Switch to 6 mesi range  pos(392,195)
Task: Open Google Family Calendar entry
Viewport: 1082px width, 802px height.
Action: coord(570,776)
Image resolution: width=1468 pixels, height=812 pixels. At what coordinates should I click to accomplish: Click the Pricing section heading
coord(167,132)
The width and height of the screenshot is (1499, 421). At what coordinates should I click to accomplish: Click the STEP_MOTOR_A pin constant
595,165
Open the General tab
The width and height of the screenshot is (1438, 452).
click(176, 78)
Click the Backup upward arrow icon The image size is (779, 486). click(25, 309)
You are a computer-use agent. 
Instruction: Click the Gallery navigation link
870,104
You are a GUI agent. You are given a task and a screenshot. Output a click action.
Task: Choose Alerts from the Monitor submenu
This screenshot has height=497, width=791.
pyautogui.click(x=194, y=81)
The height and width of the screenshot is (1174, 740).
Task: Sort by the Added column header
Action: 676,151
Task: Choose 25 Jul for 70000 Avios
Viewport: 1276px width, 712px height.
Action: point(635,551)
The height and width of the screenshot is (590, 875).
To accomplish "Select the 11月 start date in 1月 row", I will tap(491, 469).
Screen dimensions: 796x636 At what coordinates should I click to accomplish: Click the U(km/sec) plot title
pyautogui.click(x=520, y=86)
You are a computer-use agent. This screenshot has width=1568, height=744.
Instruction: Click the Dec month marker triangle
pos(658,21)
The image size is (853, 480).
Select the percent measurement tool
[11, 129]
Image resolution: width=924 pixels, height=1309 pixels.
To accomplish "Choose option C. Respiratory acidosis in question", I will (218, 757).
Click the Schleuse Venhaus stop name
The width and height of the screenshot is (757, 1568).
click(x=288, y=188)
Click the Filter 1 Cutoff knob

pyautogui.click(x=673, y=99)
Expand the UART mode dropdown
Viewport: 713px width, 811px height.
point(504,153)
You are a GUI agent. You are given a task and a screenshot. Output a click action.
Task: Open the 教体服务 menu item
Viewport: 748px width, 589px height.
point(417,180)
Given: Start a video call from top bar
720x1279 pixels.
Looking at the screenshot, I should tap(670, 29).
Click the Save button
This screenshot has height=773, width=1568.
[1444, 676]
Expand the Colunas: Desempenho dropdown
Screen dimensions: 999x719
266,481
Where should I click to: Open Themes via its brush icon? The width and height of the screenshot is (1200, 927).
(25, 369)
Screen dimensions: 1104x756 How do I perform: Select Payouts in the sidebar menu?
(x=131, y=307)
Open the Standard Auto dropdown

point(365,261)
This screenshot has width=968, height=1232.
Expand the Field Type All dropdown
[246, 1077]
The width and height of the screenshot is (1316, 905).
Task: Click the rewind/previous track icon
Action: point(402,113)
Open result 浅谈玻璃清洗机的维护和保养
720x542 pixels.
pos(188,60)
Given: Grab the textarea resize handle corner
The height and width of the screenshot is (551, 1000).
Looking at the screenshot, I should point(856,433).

·····

* [Task to carry out] The entries above are to be output exactly as they appear.

* [Response below]
Switch to 6 mesi range  pos(392,195)
Task: Open Google Family Calendar entry
Viewport: 1082px width, 802px height.
Action: coord(570,776)
Image resolution: width=1468 pixels, height=812 pixels. At what coordinates should I click to accomplish: Click the Pricing section heading
coord(167,132)
The width and height of the screenshot is (1499, 421). At what coordinates should I click to accomplish: Click the STEP_MOTOR_A pin constant
595,165
Open the General tab
The width and height of the screenshot is (1438, 452).
click(176, 78)
Click the Backup upward arrow icon The image size is (779, 486). click(25, 309)
You are a computer-use agent. 
Instruction: Click the Gallery navigation link
870,104
You are a GUI agent. You are given a task and a screenshot. Output a click action.
Task: Choose Alerts from the Monitor submenu
This screenshot has height=497, width=791.
pyautogui.click(x=194, y=81)
The height and width of the screenshot is (1174, 740).
Task: Sort by the Added column header
Action: 676,151
Task: Choose 25 Jul for 70000 Avios
Viewport: 1276px width, 712px height.
Action: point(635,551)
The height and width of the screenshot is (590, 875).
To accomplish "Select the 11月 start date in 1月 row", I will tap(491, 469).
Screen dimensions: 796x636 At what coordinates should I click to accomplish: Click the U(km/sec) plot title
pyautogui.click(x=520, y=86)
You are a computer-use agent. This screenshot has width=1568, height=744.
Instruction: Click the Dec month marker triangle
pos(658,21)
The image size is (853, 480).
Select the percent measurement tool
[11, 129]
Image resolution: width=924 pixels, height=1309 pixels.
To accomplish "Choose option C. Respiratory acidosis in question", I will (218, 757).
Click the Schleuse Venhaus stop name
The width and height of the screenshot is (757, 1568).
click(x=288, y=188)
Click the Filter 1 Cutoff knob

pyautogui.click(x=673, y=99)
Expand the UART mode dropdown
Viewport: 713px width, 811px height.
point(504,153)
You are a GUI agent. You are given a task and a screenshot. Output a click action.
Task: Open the 教体服务 menu item
Viewport: 748px width, 589px height.
point(417,180)
Given: Start a video call from top bar
720x1279 pixels.
Looking at the screenshot, I should tap(670, 29).
Click the Save button
This screenshot has height=773, width=1568.
[1444, 676]
Expand the Colunas: Desempenho dropdown
Screen dimensions: 999x719
266,481
Where should I click to: Open Themes via its brush icon? The width and height of the screenshot is (1200, 927).
(25, 369)
Screen dimensions: 1104x756 How do I perform: Select Payouts in the sidebar menu?
(x=131, y=307)
Open the Standard Auto dropdown

point(365,261)
This screenshot has width=968, height=1232.
Expand the Field Type All dropdown
[246, 1077]
The width and height of the screenshot is (1316, 905).
Task: Click the rewind/previous track icon
Action: point(402,113)
Open result 浅谈玻璃清洗机的维护和保养
720x542 pixels.
pos(188,60)
Given: Grab the textarea resize handle corner
The height and width of the screenshot is (551, 1000).
Looking at the screenshot, I should point(856,433).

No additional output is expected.